Attention is currently required from: Martin L Roth, Patrick Georgi, Paul Menzel.
Julius Werner has posted comments on this change. ( https://review.coreboot.org/c/coreboot/+/75879?usp=email )
Change subject: Docs/contrib/coding_style: Document the preference for if() vs #if ......................................................................
Patch Set 1: Code-Review+1
(2 comments)
File Documentation/contributing/coding_style.md:
https://review.coreboot.org/c/coreboot/+/75879/comment/88b3c88a_fbd99ac1 : PS1, Line 539: ifdef Should we go further and say that #ifdef is just forbidden entirely? With the way CONFIG() works in coreboot it should basically always be an error.
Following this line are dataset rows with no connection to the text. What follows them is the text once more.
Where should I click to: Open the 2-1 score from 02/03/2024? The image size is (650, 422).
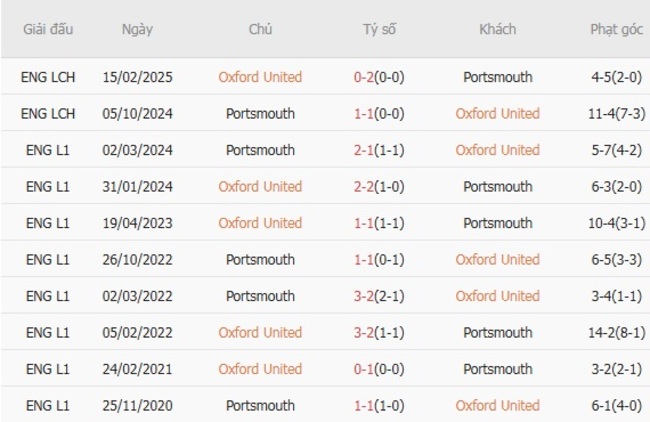coord(379,150)
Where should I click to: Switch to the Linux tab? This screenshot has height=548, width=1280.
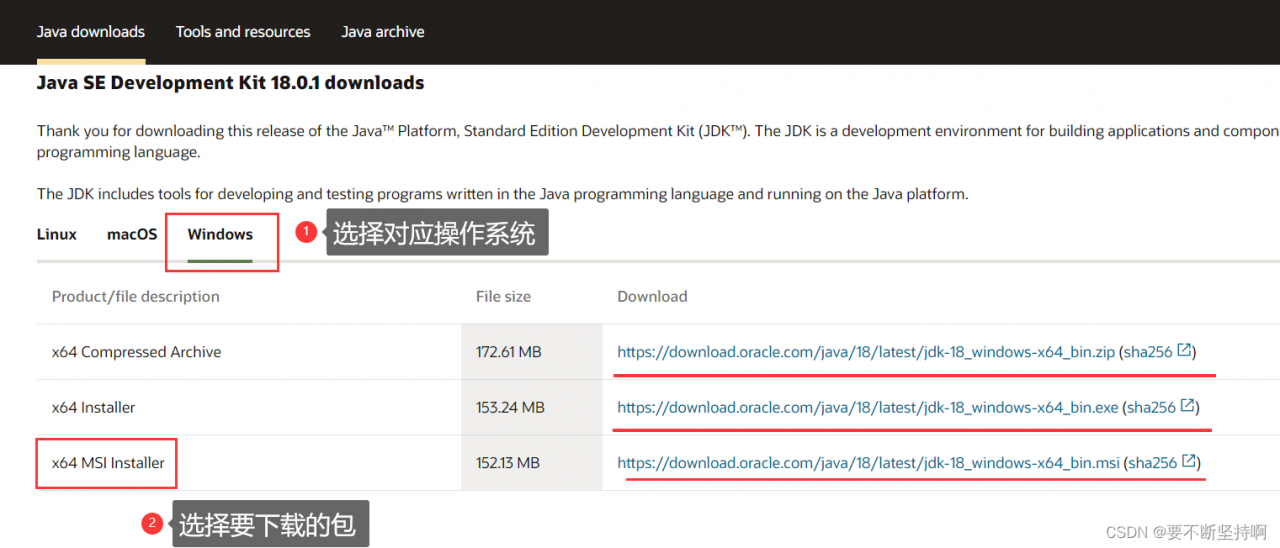tap(57, 235)
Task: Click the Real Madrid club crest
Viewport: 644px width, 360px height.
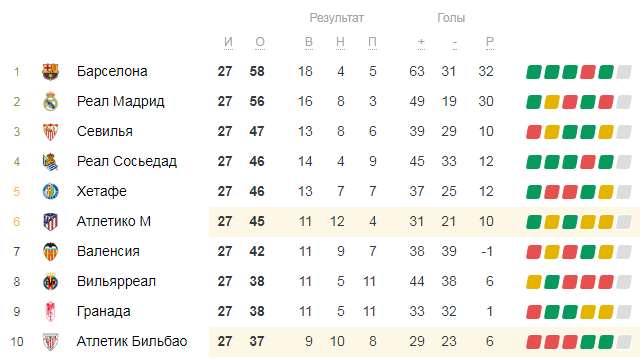Action: (x=51, y=102)
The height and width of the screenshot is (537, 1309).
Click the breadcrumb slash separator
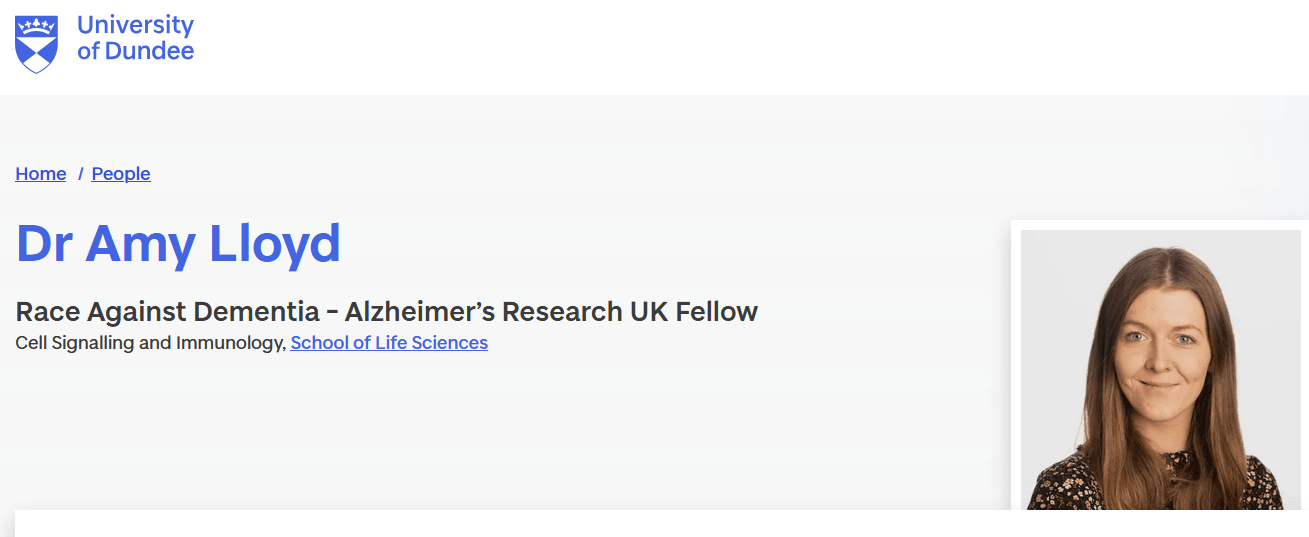coord(80,174)
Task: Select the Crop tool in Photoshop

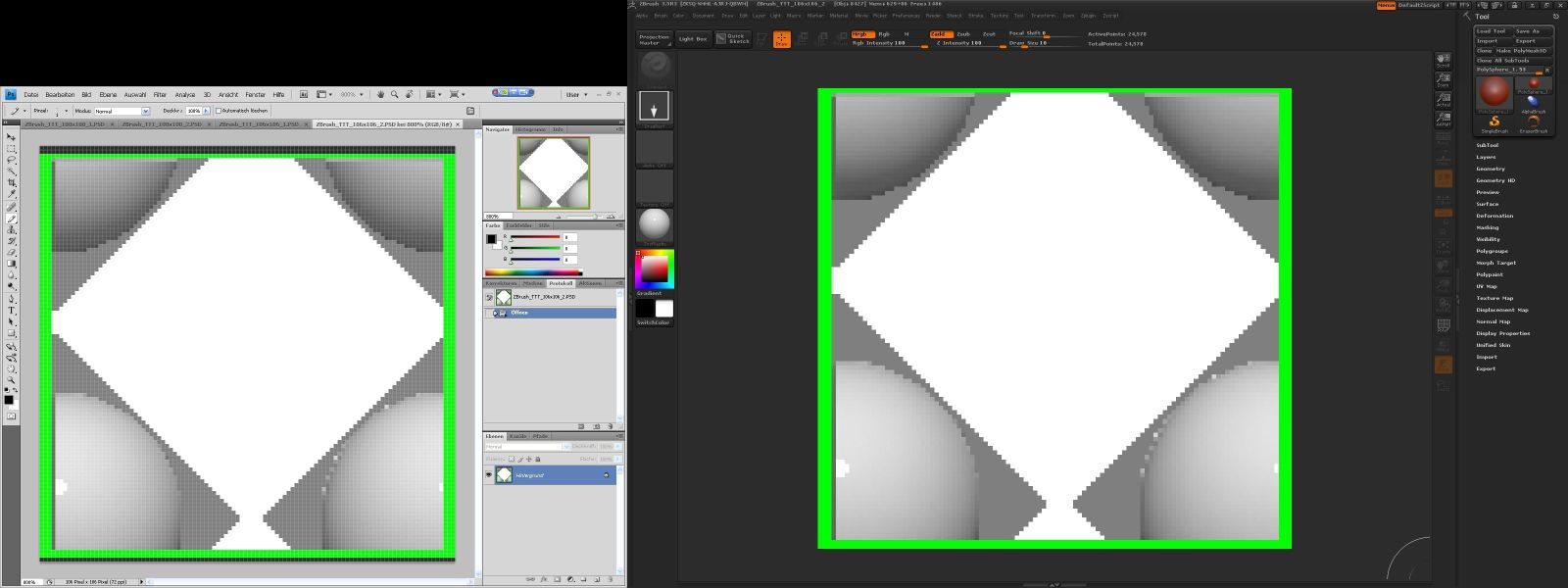Action: tap(12, 183)
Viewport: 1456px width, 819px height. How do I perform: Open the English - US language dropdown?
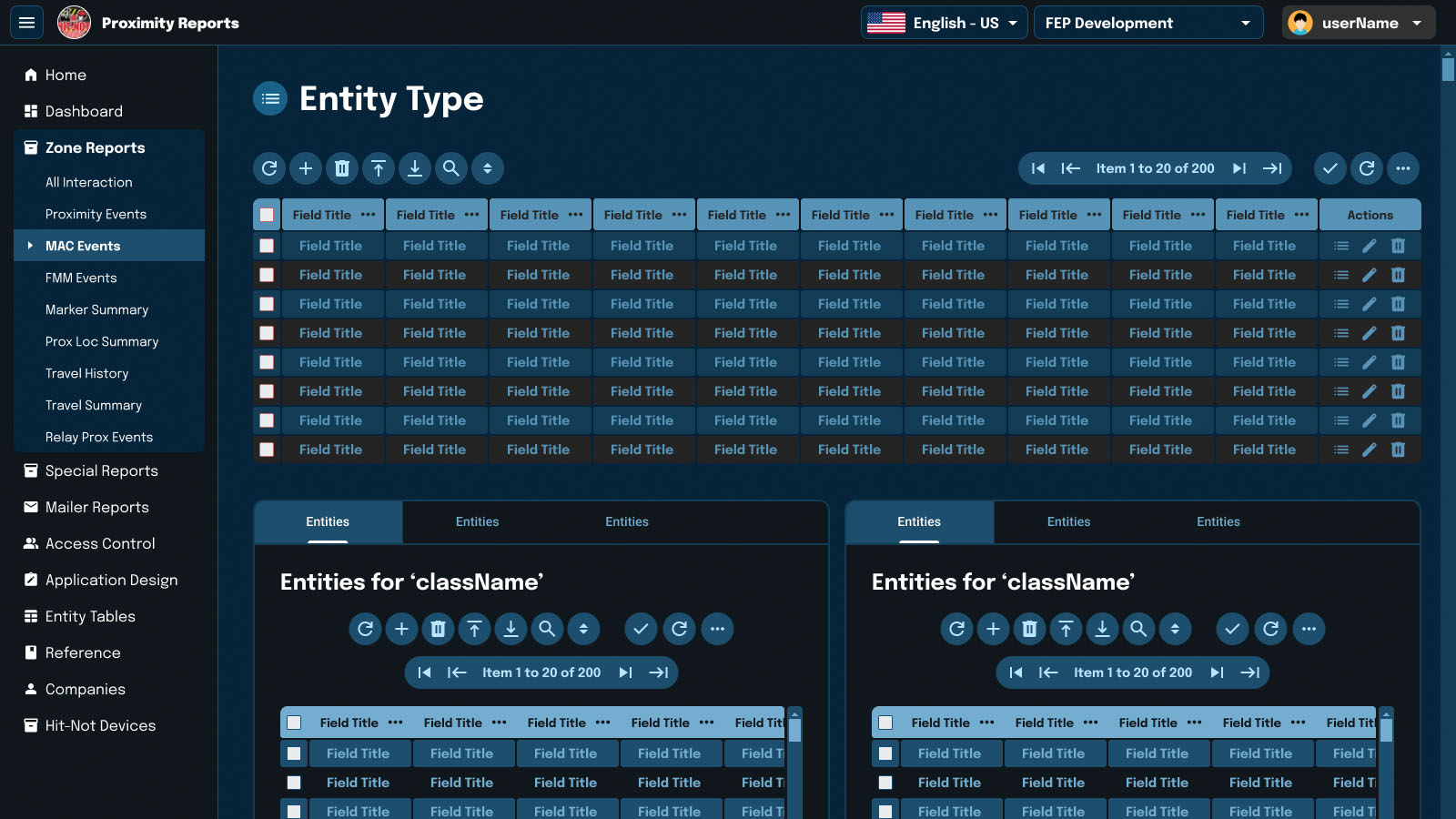[944, 23]
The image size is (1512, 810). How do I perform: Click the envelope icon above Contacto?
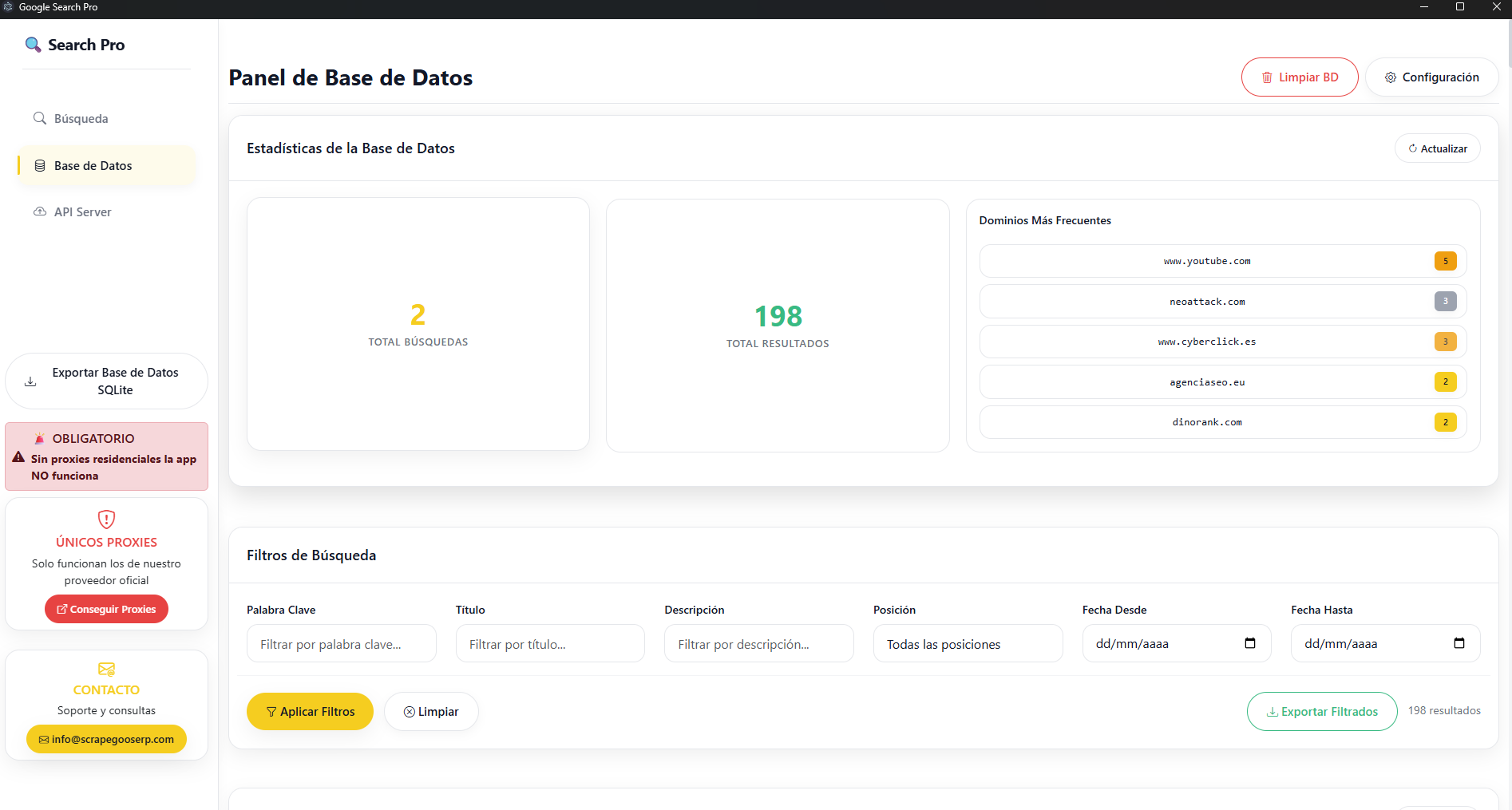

The only thing where it still seems to be used is `#ifdef __SIMPLE_DEVICE__` and it would probably be better if we refactored that to work more like the other stuff in rules.h (e.g. `#if ENV_SIMPLE_DEVICE`).
Mixing #if and #ifdef can easily lead to mistakes when you accidentally use #ifdef on something that's defined to 0 when it is off, so I think it would be nice to outlaw (and linter-enforce) #ifdef entirely and use the more visually obvious `#if defined()` in places where we actually intentionally want to check for the definition of a macro (e.g. in rules.h itself).
https://review.coreboot.org/c/coreboot/+/75879/comment/e21cdf97_5438ef9f : PS1, Line 547: shouldn't nit: maybe say "should usually not be a need" because there are some rare cases where there really is a need (e.g. https://review.coreboot.org/plugins/gitiles/coreboot/+/refs/heads/master/src... where it includes separate headers defining the same function depending on Kconfig... not saying that was necessarily the best design to begin with, but that's what we have there at the moment).